◆ WHAT YOU SHOULD DO:
What lines below include the word "header"? Copy each one.

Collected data
-=-=-
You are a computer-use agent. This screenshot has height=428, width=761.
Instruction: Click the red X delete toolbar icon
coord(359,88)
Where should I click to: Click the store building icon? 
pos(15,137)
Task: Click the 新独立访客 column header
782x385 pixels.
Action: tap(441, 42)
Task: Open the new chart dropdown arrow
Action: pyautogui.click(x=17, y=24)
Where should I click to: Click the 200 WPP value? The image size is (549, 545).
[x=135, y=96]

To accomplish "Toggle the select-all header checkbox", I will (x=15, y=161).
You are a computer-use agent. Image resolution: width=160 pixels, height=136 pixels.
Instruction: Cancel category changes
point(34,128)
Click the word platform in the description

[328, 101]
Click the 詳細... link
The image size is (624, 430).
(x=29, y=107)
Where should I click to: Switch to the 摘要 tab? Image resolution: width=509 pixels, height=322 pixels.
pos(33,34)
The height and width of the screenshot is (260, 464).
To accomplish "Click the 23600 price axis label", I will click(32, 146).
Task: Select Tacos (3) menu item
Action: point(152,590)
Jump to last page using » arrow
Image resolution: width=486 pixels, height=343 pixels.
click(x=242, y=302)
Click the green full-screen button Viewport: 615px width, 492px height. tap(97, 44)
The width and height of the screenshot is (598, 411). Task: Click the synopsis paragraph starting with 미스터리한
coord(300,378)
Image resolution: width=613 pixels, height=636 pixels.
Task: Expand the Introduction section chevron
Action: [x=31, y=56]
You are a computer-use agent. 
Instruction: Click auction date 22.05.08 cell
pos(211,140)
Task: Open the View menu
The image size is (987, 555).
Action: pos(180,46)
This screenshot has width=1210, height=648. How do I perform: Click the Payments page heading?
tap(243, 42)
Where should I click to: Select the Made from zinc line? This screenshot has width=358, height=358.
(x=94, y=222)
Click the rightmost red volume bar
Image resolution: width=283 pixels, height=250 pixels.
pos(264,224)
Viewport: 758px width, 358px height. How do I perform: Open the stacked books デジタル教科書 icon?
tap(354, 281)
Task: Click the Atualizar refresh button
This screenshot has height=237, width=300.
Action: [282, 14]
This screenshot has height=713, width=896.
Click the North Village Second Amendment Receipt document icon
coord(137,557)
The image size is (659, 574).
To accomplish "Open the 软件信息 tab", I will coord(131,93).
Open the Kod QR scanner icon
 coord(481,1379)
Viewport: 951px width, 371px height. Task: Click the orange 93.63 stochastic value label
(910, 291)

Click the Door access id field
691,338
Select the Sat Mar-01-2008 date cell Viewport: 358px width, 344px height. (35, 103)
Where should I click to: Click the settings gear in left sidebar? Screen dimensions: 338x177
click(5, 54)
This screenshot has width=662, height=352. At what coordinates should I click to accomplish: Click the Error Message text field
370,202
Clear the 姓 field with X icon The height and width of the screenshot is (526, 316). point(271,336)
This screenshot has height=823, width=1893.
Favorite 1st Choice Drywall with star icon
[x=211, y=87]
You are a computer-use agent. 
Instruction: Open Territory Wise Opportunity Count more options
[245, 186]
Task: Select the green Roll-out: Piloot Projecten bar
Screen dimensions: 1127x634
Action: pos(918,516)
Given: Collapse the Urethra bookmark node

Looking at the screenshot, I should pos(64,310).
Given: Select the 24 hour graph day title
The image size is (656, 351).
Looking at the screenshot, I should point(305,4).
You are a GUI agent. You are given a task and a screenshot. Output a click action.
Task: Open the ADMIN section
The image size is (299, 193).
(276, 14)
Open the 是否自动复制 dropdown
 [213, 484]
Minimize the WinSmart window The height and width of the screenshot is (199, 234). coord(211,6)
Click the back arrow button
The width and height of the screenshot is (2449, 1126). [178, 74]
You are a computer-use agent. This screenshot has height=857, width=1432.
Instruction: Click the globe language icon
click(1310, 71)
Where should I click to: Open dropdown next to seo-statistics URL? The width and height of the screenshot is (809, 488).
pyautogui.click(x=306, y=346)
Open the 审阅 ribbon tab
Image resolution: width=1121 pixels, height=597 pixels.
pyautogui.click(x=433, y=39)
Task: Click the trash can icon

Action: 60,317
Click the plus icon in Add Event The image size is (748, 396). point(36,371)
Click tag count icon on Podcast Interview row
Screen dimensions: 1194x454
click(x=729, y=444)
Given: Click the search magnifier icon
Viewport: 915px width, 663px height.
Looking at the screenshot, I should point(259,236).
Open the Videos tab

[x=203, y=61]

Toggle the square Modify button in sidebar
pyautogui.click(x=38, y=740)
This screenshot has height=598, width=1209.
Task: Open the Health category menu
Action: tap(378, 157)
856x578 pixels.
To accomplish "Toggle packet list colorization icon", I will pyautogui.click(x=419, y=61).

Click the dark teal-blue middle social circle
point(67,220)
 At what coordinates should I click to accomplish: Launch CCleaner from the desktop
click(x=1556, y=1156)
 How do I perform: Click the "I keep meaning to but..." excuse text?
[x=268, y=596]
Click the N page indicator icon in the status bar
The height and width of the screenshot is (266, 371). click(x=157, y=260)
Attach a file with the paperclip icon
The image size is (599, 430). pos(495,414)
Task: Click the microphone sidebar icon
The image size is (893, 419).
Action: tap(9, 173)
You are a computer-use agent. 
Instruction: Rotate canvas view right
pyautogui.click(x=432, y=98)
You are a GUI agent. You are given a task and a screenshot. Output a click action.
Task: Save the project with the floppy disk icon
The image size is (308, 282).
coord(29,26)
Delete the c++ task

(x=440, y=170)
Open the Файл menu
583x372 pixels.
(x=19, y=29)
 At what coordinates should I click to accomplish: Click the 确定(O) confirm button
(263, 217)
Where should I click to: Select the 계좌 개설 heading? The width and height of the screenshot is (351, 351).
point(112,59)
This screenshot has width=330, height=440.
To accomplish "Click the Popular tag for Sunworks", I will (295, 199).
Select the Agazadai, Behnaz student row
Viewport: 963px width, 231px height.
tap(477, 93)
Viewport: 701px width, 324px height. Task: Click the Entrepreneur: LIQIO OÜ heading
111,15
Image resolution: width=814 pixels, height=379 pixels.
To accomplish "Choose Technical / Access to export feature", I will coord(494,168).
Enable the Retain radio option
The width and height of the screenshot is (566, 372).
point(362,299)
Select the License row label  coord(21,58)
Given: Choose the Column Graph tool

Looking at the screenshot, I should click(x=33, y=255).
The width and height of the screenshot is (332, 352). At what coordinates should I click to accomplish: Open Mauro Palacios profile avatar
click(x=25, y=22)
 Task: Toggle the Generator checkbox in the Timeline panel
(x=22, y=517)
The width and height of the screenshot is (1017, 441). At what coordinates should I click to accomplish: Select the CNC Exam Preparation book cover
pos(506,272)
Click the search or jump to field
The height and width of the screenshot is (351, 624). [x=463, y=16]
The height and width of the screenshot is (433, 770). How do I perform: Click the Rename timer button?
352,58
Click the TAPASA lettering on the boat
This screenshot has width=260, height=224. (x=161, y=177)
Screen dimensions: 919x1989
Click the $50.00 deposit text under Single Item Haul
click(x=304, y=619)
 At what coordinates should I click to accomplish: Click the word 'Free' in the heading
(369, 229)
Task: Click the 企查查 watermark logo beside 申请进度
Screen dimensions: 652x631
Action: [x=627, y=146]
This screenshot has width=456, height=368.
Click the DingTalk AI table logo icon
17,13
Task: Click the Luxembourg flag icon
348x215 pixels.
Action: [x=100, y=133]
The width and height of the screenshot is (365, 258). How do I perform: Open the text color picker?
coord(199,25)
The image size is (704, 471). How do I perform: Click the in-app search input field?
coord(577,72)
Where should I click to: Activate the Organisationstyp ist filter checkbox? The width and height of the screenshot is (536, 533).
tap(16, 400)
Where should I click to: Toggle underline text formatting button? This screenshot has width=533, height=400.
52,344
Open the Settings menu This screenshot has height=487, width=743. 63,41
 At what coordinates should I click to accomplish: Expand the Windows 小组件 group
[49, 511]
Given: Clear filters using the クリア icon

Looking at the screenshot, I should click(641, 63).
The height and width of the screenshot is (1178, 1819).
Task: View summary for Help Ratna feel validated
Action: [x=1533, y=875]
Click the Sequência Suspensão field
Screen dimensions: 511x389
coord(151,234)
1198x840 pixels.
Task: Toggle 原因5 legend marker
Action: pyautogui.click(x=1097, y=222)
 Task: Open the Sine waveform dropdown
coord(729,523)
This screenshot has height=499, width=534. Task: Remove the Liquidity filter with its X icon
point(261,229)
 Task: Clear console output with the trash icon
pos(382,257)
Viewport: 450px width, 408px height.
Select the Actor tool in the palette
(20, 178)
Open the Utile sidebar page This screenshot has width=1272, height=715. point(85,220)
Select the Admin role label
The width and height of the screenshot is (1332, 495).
-=-=-
◆ RESULT OF THIS EXERCISE:
Task: Click the 新独立访客 column header
To accomplish "Toggle the select-all header checkbox", I will (x=15, y=161).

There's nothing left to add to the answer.